- Prompt
Copy the data from the line with "Given: Click the" to the line with "Looking at the screenshot, I should point(1342,230).", switching "blue" to "red" and keeping everything else the same. Leave the pictures out of your answer.

- Material provided
────────────────────

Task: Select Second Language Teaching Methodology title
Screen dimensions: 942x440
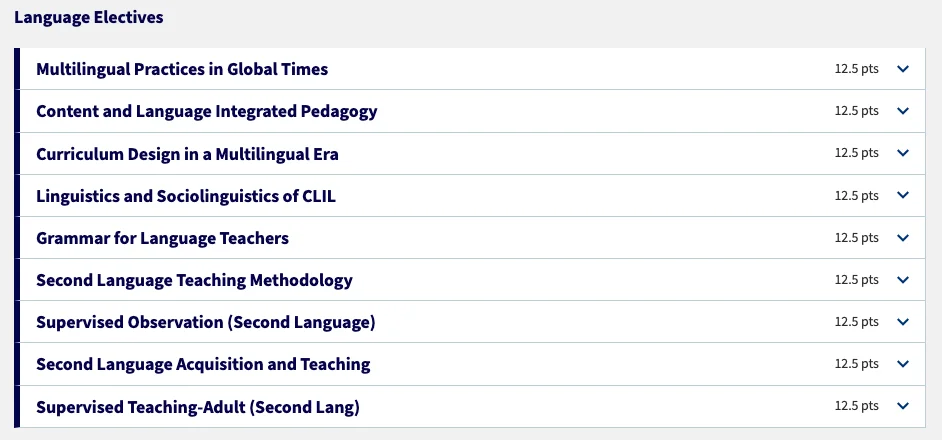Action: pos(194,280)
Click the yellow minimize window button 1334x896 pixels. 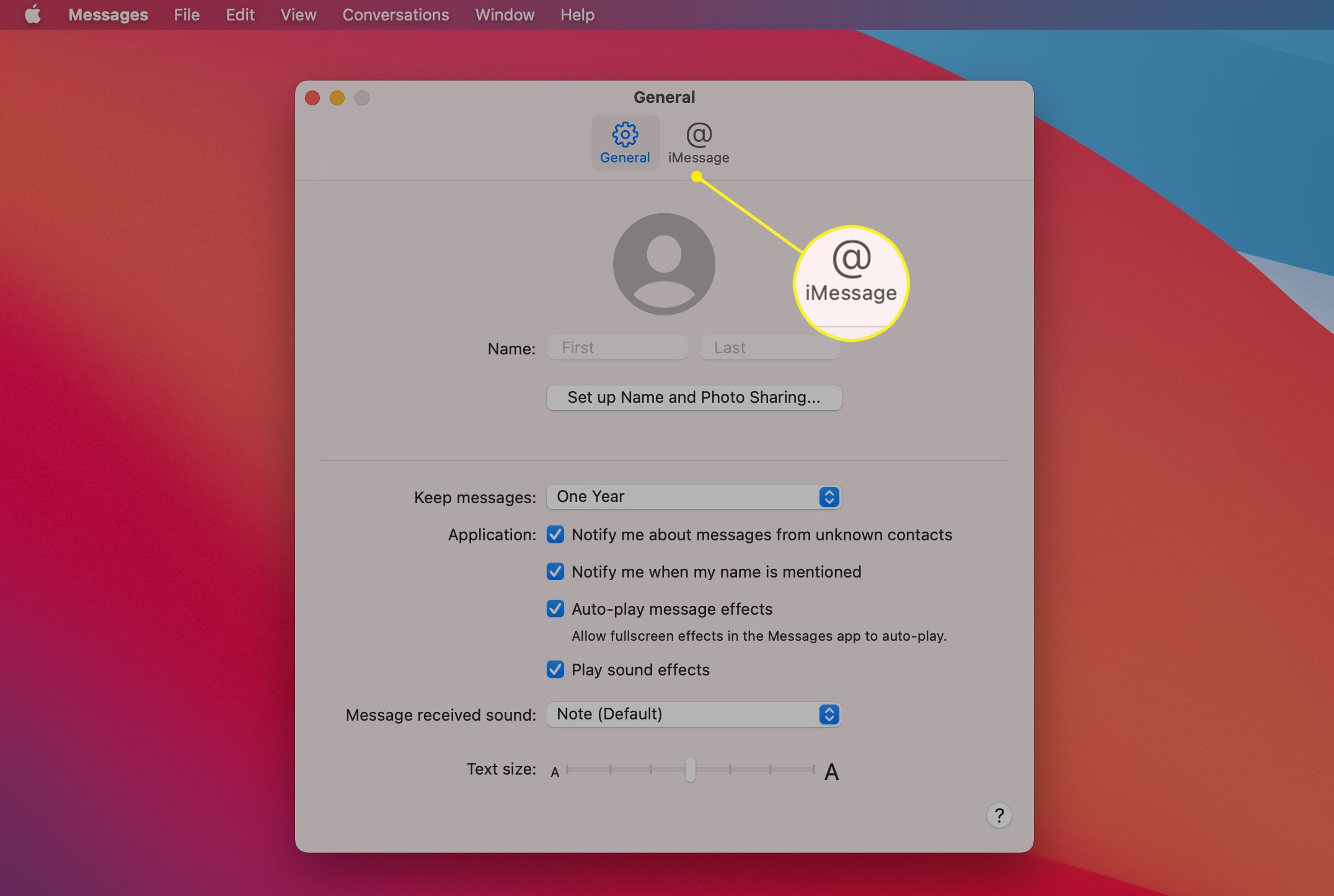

────────────────────

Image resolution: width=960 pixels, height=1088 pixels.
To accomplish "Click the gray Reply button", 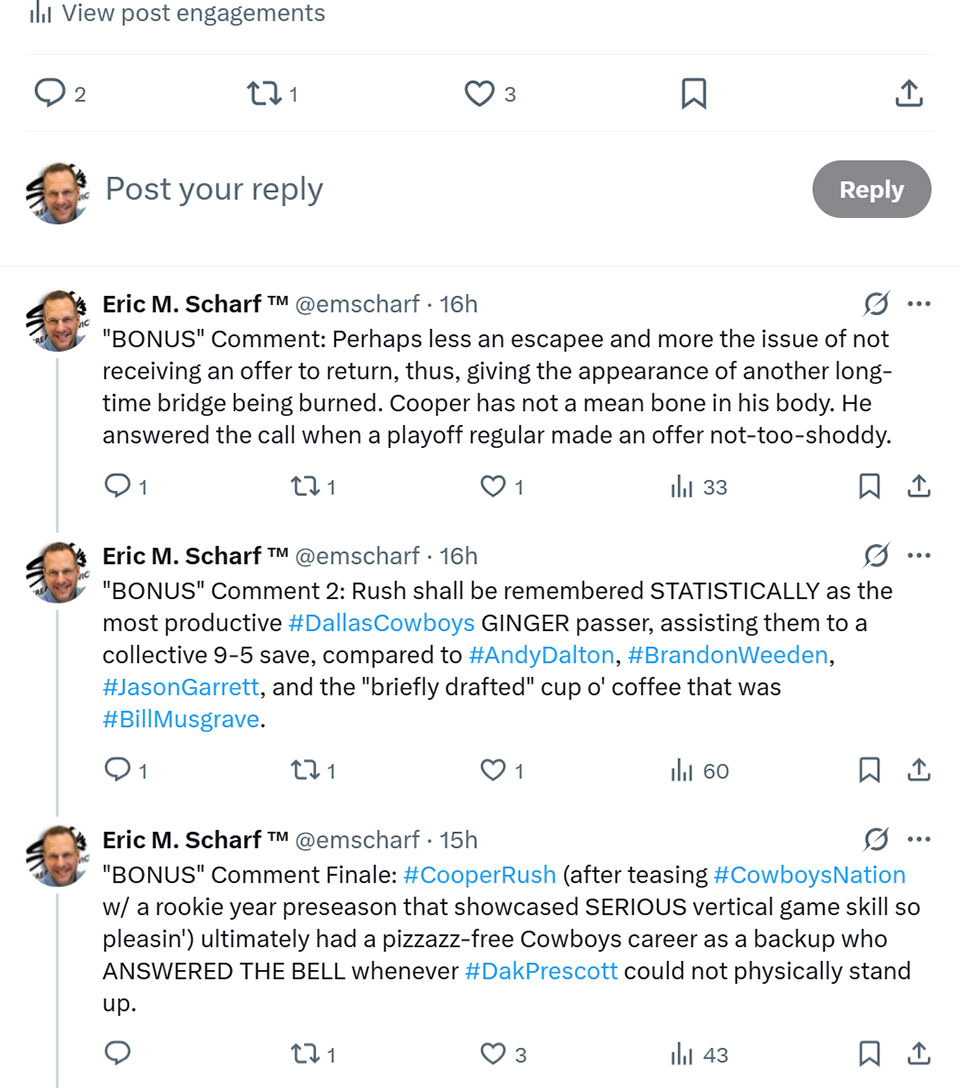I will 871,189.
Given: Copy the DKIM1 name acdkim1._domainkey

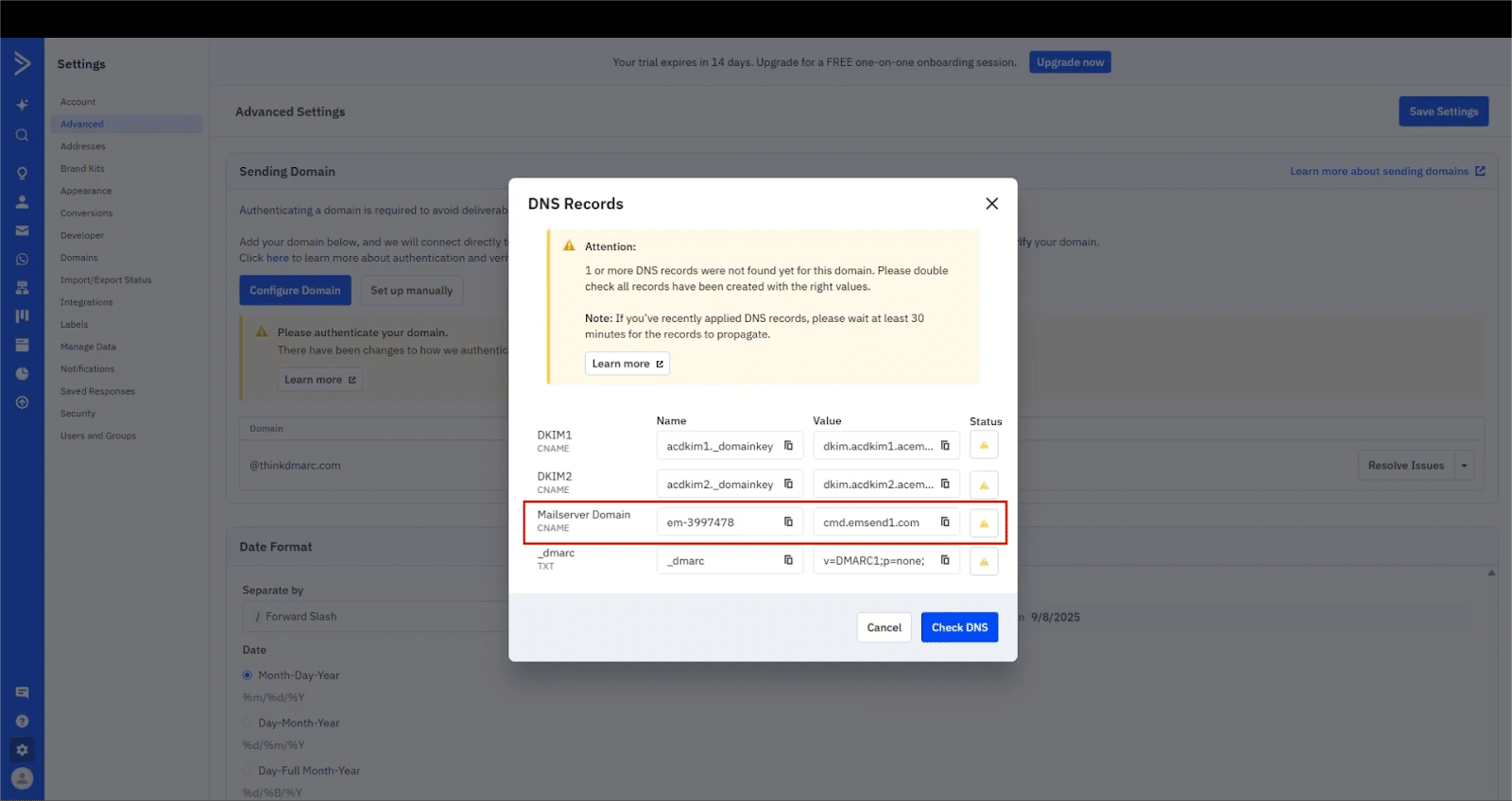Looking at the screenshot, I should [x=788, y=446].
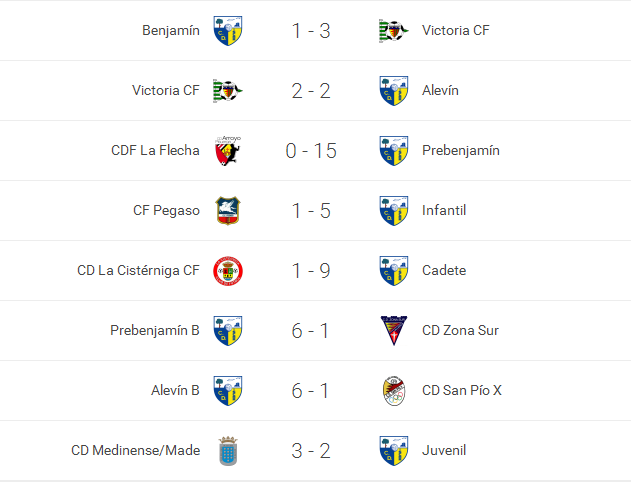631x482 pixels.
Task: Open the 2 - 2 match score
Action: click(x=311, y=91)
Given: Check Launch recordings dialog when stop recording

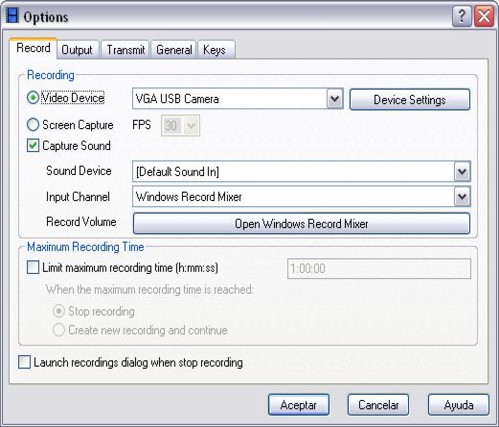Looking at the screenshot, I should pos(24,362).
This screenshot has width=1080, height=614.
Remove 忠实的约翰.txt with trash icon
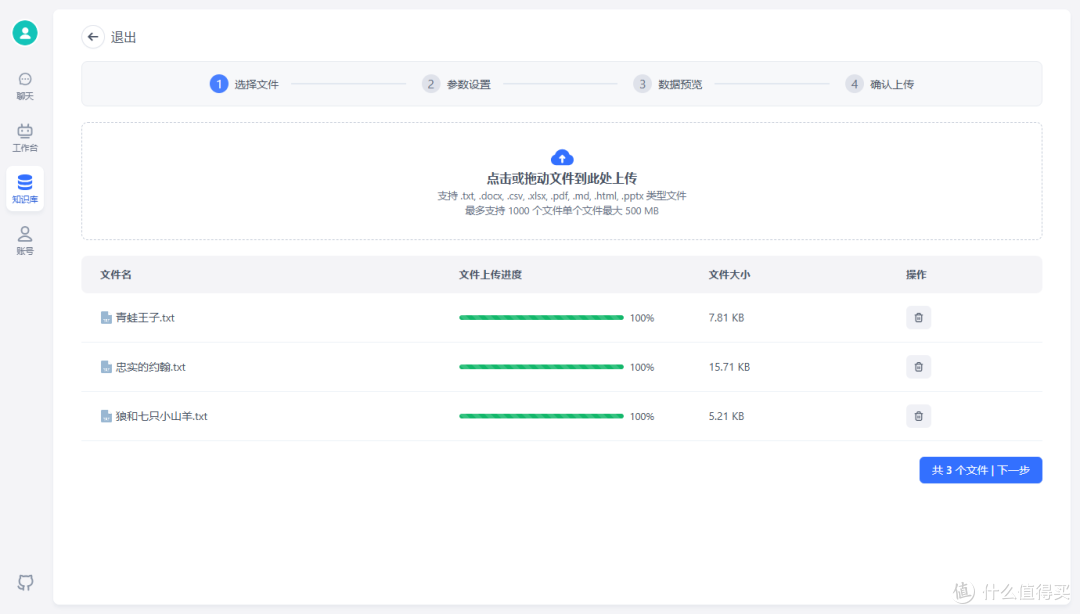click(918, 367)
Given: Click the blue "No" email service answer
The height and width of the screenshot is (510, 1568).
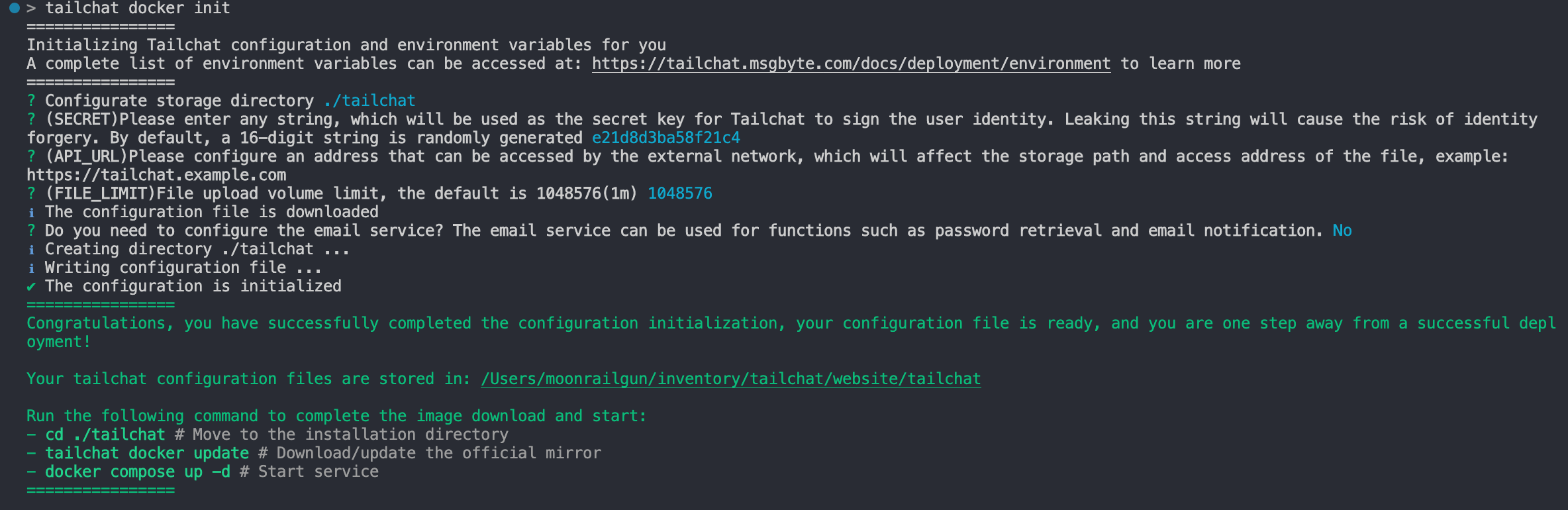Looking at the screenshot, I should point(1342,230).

────────────────────

- Full response
Given: Click the red "No" email service answer
The height and width of the screenshot is (510, 1568).
Looking at the screenshot, I should point(1342,230).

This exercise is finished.